Twitter has changed the way the world communicates, from protestors organizing rallies to our president threatening NFL players to teenagers following the drama of their high school, its easy to get information when its less than 140 characters.
As a cybersecurity engineer, Twitter is one of my best tools to stay up to date regarding new vulnerabilities, attacks happening worldwide, and sharing information about exploits that are being published. By using Twitter, you are willingly giving the platform a large amount of data that could potentially be used to identify you, all with basic user privilege to the platform.
How? Metadata. Every 140 character tweet you send contains more than 20 times that in additional information like timezone, language preferences, detected language in tweet, sources (iPhone/Android, mobile app/website, etc), a rough geolocation, historical activity, account protection status, and a whole bunch of other information.

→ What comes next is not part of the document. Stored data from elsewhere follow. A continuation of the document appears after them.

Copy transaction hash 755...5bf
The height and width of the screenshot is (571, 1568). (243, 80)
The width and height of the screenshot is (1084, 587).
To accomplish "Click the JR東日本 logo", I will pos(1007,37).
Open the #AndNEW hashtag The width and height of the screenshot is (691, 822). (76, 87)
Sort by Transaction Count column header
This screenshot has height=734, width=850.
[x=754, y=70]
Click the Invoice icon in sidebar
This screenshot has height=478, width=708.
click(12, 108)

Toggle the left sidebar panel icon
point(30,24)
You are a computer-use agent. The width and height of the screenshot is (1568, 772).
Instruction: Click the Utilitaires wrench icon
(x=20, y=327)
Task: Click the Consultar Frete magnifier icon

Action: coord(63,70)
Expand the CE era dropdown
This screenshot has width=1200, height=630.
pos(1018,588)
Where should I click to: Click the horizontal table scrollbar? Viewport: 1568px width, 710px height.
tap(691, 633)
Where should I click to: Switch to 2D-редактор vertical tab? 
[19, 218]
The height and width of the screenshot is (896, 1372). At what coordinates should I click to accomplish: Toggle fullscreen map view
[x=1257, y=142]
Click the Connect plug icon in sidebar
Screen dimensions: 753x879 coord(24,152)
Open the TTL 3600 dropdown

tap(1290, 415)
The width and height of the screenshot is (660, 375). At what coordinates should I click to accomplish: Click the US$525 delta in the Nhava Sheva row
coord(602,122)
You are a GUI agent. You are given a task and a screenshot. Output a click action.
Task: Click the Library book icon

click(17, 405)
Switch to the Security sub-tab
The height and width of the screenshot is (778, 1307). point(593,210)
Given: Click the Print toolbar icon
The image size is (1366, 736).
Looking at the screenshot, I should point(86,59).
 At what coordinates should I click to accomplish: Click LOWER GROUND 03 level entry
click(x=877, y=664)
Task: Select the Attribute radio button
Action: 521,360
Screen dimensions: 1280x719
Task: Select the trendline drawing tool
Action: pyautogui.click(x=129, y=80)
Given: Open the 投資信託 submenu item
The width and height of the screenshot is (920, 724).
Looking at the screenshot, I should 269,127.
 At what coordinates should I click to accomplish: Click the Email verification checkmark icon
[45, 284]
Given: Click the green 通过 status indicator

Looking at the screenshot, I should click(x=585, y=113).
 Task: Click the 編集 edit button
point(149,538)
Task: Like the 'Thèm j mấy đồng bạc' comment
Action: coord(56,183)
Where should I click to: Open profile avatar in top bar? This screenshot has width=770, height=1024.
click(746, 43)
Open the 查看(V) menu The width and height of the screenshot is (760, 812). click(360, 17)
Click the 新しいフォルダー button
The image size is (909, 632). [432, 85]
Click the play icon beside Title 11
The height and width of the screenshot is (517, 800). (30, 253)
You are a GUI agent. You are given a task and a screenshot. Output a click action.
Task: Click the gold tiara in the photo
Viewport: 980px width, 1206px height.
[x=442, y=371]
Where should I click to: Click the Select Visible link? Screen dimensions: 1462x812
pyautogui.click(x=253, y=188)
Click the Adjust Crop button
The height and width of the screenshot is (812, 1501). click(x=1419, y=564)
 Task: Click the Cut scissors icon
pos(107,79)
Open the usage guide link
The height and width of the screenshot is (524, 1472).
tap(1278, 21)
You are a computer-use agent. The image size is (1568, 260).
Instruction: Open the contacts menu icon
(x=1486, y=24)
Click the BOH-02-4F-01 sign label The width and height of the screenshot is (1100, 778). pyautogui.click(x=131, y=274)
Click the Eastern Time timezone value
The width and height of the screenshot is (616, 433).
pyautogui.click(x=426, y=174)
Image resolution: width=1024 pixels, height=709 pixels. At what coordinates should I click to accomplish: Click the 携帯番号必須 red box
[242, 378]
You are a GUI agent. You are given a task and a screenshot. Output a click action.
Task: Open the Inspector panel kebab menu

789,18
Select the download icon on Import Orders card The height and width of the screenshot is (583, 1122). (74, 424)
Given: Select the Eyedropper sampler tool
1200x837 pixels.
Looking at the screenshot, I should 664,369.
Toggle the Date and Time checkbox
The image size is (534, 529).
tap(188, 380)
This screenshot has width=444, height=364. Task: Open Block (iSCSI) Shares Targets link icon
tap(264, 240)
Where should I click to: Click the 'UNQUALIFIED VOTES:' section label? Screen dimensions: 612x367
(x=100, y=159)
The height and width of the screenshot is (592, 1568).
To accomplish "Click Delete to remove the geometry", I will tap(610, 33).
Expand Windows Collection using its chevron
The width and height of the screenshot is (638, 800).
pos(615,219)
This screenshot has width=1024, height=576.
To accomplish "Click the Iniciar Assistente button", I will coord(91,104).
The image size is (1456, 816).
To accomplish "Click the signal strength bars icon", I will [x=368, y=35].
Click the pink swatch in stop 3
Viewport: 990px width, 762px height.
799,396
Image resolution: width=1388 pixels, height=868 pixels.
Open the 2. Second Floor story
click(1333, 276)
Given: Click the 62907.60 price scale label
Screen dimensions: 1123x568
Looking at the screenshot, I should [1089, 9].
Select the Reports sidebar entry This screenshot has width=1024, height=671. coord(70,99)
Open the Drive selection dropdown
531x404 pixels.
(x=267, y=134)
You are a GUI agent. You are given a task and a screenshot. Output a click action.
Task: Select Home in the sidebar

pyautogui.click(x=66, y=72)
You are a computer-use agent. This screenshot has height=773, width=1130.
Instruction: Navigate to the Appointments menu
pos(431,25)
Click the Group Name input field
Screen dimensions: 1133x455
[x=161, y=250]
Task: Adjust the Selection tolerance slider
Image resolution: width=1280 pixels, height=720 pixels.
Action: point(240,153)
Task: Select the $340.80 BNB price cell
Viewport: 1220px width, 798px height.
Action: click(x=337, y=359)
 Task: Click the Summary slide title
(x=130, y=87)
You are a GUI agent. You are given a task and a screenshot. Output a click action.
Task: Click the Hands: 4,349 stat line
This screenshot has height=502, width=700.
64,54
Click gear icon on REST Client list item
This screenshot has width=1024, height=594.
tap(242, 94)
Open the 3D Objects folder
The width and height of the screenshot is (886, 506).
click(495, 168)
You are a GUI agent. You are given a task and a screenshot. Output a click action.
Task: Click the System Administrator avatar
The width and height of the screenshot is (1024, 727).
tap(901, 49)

All of this metadata is available to anyone using the Twitter API. Taking apart a single tweet may not be very revealing, but skimming through thousands of tweets will reveal some patterns, and thats where the danger begins.
Another cybersecurity analyst who goes by his twitter handle @x0rz created a python script that allows a user to batch process thousands of tweets to identify those patterns, which I’ll use on my own account and a few other high profile accounts.
In my last 1,000 tweets, 273 had some form of Geolocation enabled, most of which were from Frisco and Dallas.
In my last 10,000 tweets, you can establish a rudimentary sleeping pattern. One can assume that I generally wake up around 7AM and sleep around midnight/1AM.
We can do the same thing with the President’s personal twitter account. The @realdonaldtrump account. In his last 500 tweets, he’s interacted most with Fox and Friends, and generally sleeps between midnight and 5AM.
Former president Barack Obama’s twitter account is far less active. @BarackObama averages 1 tweet per day, with zero geolocation metadata available.
Using publicly available Twitter metadata, we can figure out location information, friends, sleep patterns, and a whole host of other information about an individual. For those that are into data analytics, you could even pull the content of the tweets and find interests, hobbies, frequented locations. Seriously, this is terrifying stuff. If you want to remain anonymous on the internet, limit the amount of information you’re letting the Twitter API take.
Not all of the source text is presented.